TEXT PASSAGE:
+===+
MacMillan Family, North Carolina project
North Carolina Museum of History Collection
Charleston Museum
We also noticed how cleverly the seamstresses made use of every scrap and what a lot of scraps some of them had. So much "cabbage"---left overs---from various panels and chintzes implies that the stitchers had access to a lot of surplus parts---the type of fabric use one might see in a workshop producing numerous related pieces rather than in one individual hobbyist's sewing basket.
Quilt attributed to Catherine Barnwell Barnwell
Charleston Museum
Catherine's quilt is one of the exceptions to the general look of Carolina chintz quilts. Her panel quilt was possibly made as hobby needlework. A workshop would have a hard time stitching profitable bedcovers from labor-intensive hexagon patchwork.
How a Workshop Might Distribute Bedcovers
There are many ways that the once-wealthy women who passed these southern-style quilts down might have come to own them.
Detail of the Barnwell quilt
1) The general assumption by families and many museums is that ancestors stitched the bedcovers as a pastime. This is a possibility for some such as Catherine Barnwell's but in many families the formula bedcover is the only example of fine needlework handed down that can be attributed to the woman. Sewing such a fine piece would seem to require a repertoire of needlework skills and a collection of other heirlooms that are missing.
+===+
GIVEN DATA:
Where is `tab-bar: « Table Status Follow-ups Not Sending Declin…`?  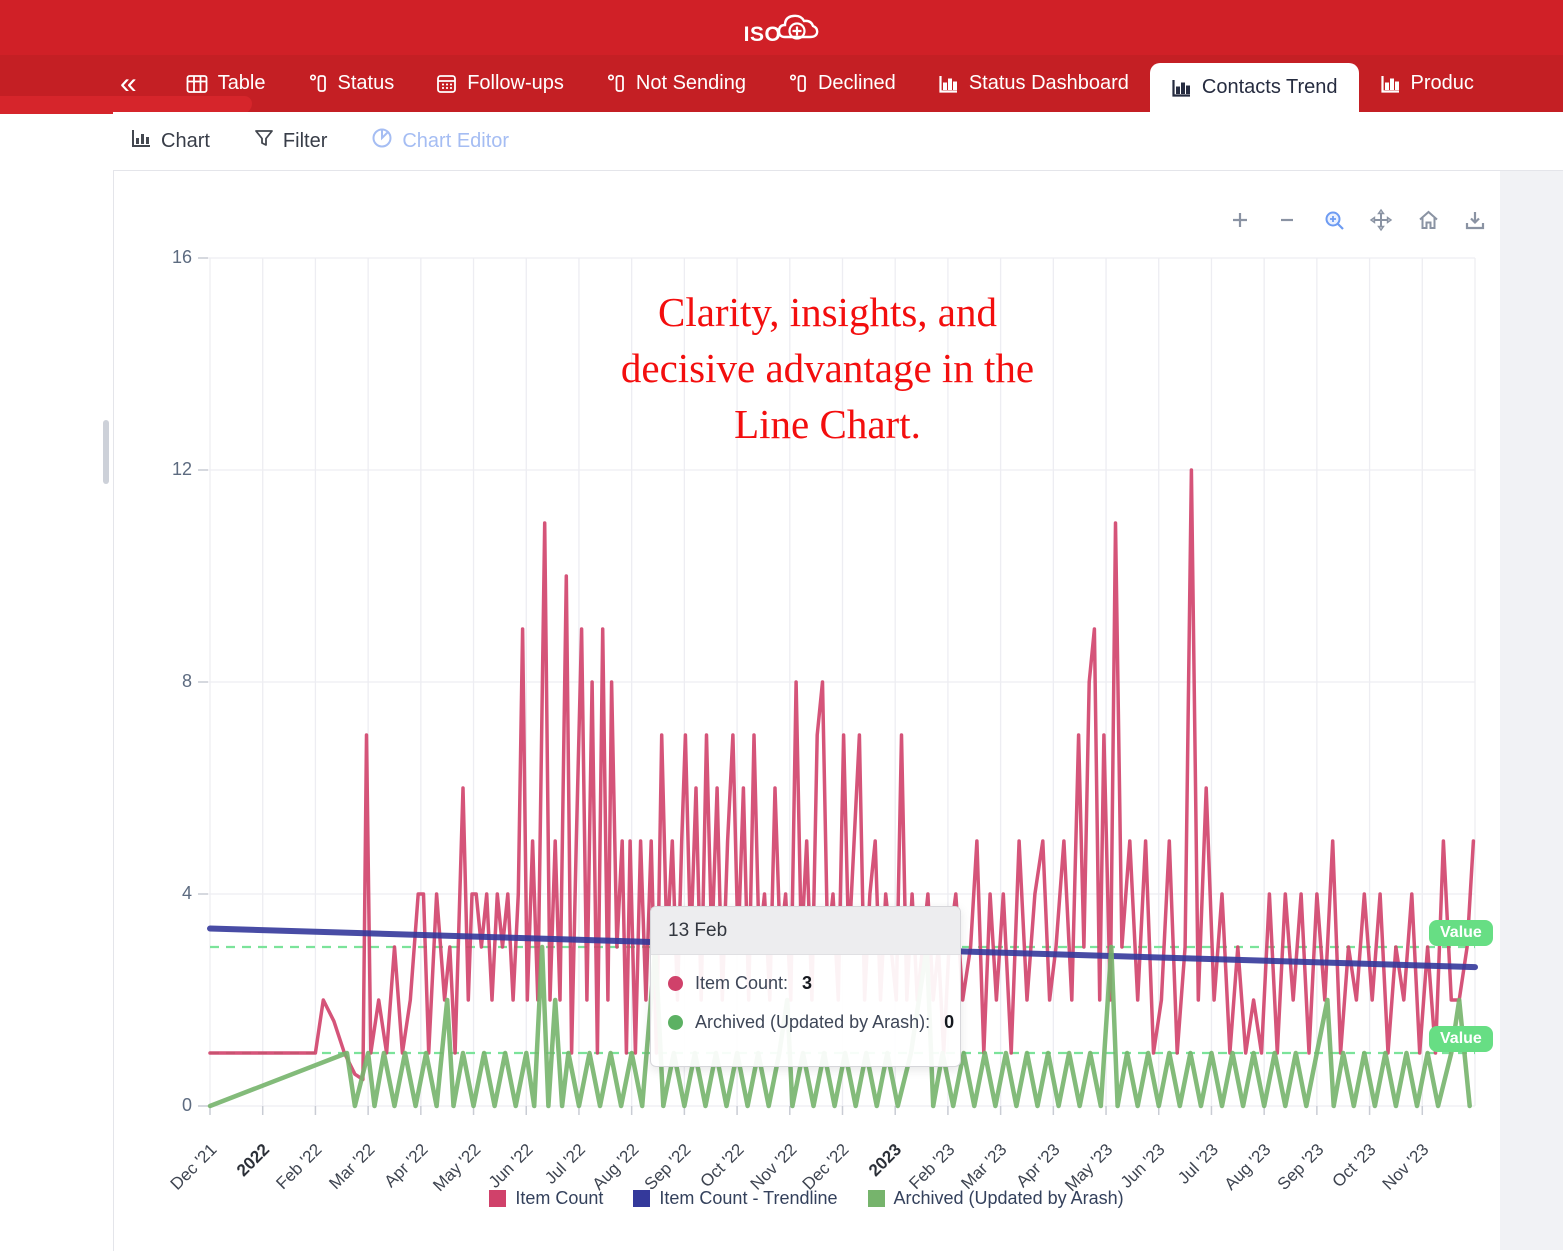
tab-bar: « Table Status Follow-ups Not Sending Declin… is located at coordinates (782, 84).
+===+
DIRECTIONS:
[1] For each statement about the text on Carolina chintz quilts, answer yes or no and quote the words from that text that decide it: (a) Catherine Barnwell's quilt has the general look of Carolina chintz quilts; (b) hexagon patchwork is described as labor-intensive; (c) the leftover fabric is referred to as "cabbage".
[2] Carry the text on Carolina chintz quilts further, starting after its last sentence.
The lines play no part in this work.

ANSWERS IN ORDER:
[1]
(a) No: "Catherine's quilt is one of the exceptions to the general look of Carolina chintz quilts."
(b) Yes: "A workshop would have a hard time stitching profitable bedcovers from labor-intensive hexagon patchwork."
(c) Yes: "So much "cabbage"---left overs---from various panels and chintzes"

[2]
2) We now believe many were purchased as finished quilts or finished unquilted bedspreads. The plantation families bought them as luxury items in Southern commercial centers, most likely Charleston and Savannah, perhaps Columbia and Augusta. Like their silver, china and furniture, expensive bedding reflected an elite, elegant lifestyle. Workshops and importers catering to the planters provided a substantial commercial base in the southern cities, which had a large class of tradespeople free and slave.
George Stacy photo, Library of Congress
Charleston metalworker's eye-catching sign
Charleston's mechanics --- the people who produced the goods---
were a combination of free whites, free blacks and slaves hired out by their owners.
3) Some bedcovers were a combination of workshop and plantation family needlework.
Philoclea Earl Eve's quilt at the Atlanta History Center is quilted
in a cross hatch of diagonal and straight lines.
For example, one might purchase an appliqued top and quilt it at home. Much evidence exists of slaves doing quilting and the simple quilting here is the kind of finishing one might expect to see done by women who spent most of their time at other duties. A few of the chintz pieces are elaborately quilted, which might reflect a skilled quilt marker and needlewoman (free or slave).
"For Sale: A finished seamstress....cuts and fits with
unequaled elegance and precision."
We'd guess that a workshop might also offer quilting in the utilitarian grid quilting often seen in these.
Basted center, unfinished piece
Historic Columbia Foundation
4) Workshops may have provided what we'd call kits, pieces with basted chintz designs for hobbyists to finish. We've seen a few examples of unfinished patchwork, including the above basket design featuring a floral panel from South Carolina.
Similar in design to a finished basket piece in a nearby museum.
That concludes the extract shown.